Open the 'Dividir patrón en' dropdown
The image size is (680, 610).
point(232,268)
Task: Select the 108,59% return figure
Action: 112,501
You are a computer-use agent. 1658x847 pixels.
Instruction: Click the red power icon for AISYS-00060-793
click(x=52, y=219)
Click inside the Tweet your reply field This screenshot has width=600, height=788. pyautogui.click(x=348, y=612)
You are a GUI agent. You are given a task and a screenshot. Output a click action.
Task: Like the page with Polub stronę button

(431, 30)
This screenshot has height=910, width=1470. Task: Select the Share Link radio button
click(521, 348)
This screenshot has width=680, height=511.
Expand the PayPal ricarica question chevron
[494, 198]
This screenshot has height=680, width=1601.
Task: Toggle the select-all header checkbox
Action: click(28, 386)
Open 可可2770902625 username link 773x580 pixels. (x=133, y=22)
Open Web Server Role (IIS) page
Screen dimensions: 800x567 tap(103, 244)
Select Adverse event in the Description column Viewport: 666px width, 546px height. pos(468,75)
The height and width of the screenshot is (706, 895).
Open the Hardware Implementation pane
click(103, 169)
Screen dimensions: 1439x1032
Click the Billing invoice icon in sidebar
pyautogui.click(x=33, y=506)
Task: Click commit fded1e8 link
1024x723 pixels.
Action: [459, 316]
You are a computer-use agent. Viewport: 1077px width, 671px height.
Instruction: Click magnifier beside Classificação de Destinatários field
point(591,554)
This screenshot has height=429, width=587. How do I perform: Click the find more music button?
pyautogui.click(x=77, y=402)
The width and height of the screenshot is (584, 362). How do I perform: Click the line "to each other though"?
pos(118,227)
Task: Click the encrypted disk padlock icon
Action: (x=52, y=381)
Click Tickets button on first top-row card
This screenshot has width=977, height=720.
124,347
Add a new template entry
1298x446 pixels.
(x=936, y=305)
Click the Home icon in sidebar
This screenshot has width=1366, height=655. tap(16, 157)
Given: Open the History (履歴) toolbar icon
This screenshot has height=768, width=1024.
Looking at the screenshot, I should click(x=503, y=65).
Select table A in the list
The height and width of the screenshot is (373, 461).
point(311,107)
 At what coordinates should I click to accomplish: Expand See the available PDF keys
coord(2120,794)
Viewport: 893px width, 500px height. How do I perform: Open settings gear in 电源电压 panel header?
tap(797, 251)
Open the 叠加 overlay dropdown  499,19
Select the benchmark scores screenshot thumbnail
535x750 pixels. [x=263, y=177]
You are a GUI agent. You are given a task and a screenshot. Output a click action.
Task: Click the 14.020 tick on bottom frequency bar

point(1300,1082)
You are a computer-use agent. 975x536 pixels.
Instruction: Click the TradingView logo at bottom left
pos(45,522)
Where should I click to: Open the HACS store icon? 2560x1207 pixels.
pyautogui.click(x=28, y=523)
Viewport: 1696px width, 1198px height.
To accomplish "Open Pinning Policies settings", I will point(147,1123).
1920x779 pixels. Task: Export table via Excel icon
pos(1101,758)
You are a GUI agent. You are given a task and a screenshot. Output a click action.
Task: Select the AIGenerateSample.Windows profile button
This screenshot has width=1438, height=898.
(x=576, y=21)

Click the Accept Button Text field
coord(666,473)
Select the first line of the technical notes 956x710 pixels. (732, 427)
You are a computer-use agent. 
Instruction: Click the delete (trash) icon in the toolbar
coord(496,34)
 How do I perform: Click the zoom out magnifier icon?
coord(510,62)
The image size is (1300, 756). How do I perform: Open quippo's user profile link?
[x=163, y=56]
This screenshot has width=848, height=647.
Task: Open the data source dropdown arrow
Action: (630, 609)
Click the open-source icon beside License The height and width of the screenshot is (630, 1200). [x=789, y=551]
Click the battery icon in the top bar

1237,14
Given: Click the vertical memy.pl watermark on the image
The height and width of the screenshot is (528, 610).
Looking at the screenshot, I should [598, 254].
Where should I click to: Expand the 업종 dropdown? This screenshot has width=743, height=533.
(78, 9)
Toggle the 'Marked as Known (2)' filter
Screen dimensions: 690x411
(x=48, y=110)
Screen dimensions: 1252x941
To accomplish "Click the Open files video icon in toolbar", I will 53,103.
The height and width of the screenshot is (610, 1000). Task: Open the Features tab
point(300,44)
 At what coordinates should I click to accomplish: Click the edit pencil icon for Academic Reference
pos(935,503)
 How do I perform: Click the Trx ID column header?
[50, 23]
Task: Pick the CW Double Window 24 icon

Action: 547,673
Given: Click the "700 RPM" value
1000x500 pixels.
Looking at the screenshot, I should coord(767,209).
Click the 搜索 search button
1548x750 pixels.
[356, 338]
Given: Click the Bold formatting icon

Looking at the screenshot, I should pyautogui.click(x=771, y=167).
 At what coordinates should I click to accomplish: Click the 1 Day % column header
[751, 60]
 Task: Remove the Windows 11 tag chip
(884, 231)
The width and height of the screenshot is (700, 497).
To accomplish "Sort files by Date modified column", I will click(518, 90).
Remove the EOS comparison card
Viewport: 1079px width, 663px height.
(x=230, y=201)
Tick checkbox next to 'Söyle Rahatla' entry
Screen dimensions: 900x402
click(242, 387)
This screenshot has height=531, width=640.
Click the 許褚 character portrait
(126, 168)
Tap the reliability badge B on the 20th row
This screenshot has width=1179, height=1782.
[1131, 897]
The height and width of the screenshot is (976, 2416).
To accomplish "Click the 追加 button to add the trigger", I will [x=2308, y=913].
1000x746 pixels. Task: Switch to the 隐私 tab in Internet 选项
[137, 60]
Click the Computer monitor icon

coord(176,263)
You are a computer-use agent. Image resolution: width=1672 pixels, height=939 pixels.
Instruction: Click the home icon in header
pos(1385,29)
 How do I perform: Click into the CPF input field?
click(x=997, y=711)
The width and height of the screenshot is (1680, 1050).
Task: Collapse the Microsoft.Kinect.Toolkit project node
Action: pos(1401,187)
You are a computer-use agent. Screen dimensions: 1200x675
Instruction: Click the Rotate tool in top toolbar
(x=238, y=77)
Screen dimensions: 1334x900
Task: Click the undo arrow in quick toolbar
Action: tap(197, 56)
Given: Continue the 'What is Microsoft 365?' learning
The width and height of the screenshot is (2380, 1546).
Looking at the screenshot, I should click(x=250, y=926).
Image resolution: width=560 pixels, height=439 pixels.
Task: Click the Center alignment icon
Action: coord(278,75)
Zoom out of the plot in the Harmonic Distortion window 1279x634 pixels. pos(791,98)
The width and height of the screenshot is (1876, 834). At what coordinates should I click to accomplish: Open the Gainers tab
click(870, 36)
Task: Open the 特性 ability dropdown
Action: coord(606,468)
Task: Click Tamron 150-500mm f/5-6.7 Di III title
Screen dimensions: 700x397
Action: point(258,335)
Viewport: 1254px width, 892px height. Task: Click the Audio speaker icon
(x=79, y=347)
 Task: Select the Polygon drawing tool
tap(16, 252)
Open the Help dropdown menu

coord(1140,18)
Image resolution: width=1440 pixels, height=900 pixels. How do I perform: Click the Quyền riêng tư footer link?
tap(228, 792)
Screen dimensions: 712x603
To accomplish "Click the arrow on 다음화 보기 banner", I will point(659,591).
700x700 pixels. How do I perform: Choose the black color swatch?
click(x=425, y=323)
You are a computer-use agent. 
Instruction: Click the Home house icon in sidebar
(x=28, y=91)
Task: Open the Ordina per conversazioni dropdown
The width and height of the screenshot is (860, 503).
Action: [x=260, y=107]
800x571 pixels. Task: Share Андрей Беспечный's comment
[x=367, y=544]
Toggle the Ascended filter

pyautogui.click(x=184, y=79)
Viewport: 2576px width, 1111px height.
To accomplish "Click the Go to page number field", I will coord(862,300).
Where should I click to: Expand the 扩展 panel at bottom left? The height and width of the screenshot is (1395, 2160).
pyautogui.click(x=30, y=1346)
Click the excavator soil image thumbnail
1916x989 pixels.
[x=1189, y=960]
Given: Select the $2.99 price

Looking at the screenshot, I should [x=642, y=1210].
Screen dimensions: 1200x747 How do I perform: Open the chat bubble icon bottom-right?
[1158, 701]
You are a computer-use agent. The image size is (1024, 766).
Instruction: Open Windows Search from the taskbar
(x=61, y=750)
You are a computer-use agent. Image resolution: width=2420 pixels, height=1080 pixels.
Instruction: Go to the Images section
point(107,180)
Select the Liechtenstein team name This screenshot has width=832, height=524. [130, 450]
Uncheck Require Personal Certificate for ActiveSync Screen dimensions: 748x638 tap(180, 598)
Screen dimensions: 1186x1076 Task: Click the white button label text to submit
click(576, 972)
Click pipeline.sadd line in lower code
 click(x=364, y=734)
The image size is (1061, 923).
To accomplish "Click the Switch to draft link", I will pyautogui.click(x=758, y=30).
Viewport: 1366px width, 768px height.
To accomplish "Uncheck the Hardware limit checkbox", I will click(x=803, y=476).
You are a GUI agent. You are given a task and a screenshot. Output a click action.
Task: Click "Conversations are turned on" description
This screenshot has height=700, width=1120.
####################
Give back the items word for word, from the very first line up to and including the line that contains "Action: [459, 316]".

Open the 'Dividir patrón en' dropdown
The image size is (680, 610).
point(232,268)
Task: Select the 108,59% return figure
Action: 112,501
You are a computer-use agent. 1658x847 pixels.
Instruction: Click the red power icon for AISYS-00060-793
click(x=52, y=219)
Click inside the Tweet your reply field This screenshot has width=600, height=788. pyautogui.click(x=348, y=612)
You are a GUI agent. You are given a task and a screenshot. Output a click action.
Task: Like the page with Polub stronę button

(431, 30)
This screenshot has height=910, width=1470. Task: Select the Share Link radio button
click(521, 348)
This screenshot has width=680, height=511.
Expand the PayPal ricarica question chevron
[494, 198]
This screenshot has height=680, width=1601.
Task: Toggle the select-all header checkbox
Action: click(28, 386)
Open 可可2770902625 username link 773x580 pixels. (x=133, y=22)
Open Web Server Role (IIS) page
Screen dimensions: 800x567 tap(103, 244)
Select Adverse event in the Description column Viewport: 666px width, 546px height. pos(468,75)
The height and width of the screenshot is (706, 895).
Open the Hardware Implementation pane
click(103, 169)
Screen dimensions: 1439x1032
Click the Billing invoice icon in sidebar
pyautogui.click(x=33, y=506)
Task: Click commit fded1e8 link
1024x723 pixels.
Action: [459, 316]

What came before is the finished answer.